Штрихи к портрету белых хакеров

Опубликовано любопытное исследование, посвященное деятельности белых хакеров (иногда их называют также «этическими хакерами»), которые специализируются на поиске уязвимостей, но не используют их для атак, а уведомляют о проблемах разработчиков (обычно за вознаграждение в рамках программ премирования bug bounty). Исследование проведено специалистами HackerOne – онлайн-платформы, координирующей взаимодействие крупных компаний и независимых исследователей в борьбе с уязвимостями.

Как и следовало ожидать, среднестатистический белый хакер достаточно молод: 90% опрошенных исследователей не исполнилось и 35 лет, 50% не достигли 25-летия, а еще около 7% и вовсе являются несовершеннолетними. Лишь менее 5% сообщили, что овладели навыками поиска уязвимостей в специальных учебных заведениях, тогда как 58% назвали себя самоучками. Тем не менее, в дальнейшем не менее половины респондентов сочли необходимым продолжить изучение информатики уже фундаментально – в колледжах и университетах.

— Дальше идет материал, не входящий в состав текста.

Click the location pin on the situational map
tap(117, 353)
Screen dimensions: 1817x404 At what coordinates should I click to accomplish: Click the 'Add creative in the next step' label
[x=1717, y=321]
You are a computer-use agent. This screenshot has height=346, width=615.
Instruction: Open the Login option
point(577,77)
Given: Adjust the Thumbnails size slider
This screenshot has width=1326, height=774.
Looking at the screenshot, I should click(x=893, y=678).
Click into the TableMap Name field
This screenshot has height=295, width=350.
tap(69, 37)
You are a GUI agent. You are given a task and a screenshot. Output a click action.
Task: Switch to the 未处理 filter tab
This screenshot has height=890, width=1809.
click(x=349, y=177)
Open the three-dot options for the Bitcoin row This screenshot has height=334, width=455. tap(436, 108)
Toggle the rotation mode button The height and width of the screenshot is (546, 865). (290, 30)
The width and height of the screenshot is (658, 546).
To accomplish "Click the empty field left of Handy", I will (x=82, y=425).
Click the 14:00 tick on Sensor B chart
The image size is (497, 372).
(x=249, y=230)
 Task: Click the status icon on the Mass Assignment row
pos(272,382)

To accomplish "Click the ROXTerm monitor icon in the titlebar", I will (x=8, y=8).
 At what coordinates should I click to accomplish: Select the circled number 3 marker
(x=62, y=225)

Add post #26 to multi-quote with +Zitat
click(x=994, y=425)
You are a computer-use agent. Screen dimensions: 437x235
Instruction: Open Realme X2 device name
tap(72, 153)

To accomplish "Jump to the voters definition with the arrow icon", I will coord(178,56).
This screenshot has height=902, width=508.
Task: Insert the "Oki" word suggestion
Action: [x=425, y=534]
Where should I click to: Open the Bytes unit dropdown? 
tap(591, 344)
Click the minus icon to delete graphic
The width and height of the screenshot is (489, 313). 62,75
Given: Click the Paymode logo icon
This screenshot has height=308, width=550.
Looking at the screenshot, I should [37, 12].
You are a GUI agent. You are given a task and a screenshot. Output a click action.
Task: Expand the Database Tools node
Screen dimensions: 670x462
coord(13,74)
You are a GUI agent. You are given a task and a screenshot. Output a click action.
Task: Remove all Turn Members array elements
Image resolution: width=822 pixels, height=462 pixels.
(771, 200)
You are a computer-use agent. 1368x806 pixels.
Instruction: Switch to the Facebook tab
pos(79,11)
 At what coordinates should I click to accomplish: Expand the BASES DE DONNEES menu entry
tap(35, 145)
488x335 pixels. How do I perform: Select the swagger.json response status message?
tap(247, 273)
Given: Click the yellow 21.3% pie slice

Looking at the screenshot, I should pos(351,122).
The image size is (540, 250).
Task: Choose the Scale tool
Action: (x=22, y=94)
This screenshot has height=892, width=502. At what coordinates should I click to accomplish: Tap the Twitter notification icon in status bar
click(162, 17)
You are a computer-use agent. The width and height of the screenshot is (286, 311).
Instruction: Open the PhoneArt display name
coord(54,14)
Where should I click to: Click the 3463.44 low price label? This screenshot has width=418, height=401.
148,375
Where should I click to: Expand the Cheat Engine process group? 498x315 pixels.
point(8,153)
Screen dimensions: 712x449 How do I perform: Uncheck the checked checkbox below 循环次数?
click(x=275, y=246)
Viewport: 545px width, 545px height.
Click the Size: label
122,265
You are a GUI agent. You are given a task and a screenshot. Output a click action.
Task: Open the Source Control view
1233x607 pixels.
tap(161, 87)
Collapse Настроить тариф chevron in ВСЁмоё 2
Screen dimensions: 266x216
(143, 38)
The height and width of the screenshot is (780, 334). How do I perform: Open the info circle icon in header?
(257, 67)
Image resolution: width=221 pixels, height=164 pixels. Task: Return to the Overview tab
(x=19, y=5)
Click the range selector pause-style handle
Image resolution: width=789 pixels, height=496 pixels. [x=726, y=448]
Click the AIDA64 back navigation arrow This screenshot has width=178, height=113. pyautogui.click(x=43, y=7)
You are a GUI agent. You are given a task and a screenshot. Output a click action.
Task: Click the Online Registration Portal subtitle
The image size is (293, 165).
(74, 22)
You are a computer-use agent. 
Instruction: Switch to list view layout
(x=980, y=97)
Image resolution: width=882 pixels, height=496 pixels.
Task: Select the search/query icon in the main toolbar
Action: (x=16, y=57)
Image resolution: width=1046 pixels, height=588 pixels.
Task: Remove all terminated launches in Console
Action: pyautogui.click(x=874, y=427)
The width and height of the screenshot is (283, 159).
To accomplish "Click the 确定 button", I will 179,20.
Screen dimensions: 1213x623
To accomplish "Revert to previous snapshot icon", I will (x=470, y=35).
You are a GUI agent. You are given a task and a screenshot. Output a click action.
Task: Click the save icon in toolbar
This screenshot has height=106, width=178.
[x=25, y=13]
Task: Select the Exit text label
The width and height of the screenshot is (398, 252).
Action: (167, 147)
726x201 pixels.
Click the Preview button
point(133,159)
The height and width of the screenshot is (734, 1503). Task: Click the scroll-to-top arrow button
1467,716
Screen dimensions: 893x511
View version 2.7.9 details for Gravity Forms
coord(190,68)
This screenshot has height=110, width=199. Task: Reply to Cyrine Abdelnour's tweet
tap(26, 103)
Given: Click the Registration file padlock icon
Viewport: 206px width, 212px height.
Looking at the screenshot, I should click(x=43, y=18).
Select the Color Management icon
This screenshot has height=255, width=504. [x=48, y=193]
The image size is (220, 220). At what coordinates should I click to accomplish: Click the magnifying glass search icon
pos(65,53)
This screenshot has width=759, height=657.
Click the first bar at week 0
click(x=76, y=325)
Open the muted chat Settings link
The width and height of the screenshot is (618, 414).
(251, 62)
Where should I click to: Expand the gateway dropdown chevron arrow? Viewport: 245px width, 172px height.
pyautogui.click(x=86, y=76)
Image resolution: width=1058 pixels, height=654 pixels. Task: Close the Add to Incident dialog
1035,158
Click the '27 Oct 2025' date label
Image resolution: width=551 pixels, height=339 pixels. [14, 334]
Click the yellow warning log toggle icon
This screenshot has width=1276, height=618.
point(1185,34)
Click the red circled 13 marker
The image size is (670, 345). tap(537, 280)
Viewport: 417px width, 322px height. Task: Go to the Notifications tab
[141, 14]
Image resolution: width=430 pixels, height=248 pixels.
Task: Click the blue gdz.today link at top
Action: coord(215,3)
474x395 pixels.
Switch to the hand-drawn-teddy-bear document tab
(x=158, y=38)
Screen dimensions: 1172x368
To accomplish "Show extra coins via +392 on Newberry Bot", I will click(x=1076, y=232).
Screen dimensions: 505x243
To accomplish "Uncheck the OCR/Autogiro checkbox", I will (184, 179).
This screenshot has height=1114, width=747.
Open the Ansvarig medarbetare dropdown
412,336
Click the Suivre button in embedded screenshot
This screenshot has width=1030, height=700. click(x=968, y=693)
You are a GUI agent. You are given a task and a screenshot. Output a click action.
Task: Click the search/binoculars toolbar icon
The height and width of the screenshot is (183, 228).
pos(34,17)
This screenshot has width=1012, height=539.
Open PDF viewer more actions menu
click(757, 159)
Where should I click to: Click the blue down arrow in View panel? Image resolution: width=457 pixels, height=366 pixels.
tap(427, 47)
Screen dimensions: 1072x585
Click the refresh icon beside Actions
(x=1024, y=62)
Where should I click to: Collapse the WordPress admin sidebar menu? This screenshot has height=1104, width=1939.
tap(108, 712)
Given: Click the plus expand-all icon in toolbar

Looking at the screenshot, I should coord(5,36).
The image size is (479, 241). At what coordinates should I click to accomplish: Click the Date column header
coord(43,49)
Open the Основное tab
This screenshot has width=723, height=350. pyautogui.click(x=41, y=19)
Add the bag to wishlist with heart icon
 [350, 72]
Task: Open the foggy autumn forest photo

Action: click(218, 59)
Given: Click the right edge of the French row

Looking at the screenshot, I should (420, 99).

Говоря о своей главной мотивации, респонденты поставили на первое место возможность получения новых знаний и навыков, далее следуют удовольствие от преодоления трудностей и азарт (37% опрошенных назвали поиск уязвимостей своим хобби). Таким образом, денежные вознаграждения от крупных компаний за найденные уязвимости оказались лишь на четвертой строчке в списке причин, подталкивающих белых хакеров к их работе. Однако и эта причина весьма существенна. Исследование показывает, что в среднем успешный белый хакер получает в качестве премий bug bounty сумму, в 2,7 раза превышающую средний заработок программиста в его стране. А для некоторых стран этот разрыв еще выше: в отдельных случаях удачливые исследователи зарабатывают в 16 раз больше, чем их коллеги, выбравшие штатную работу в офисе.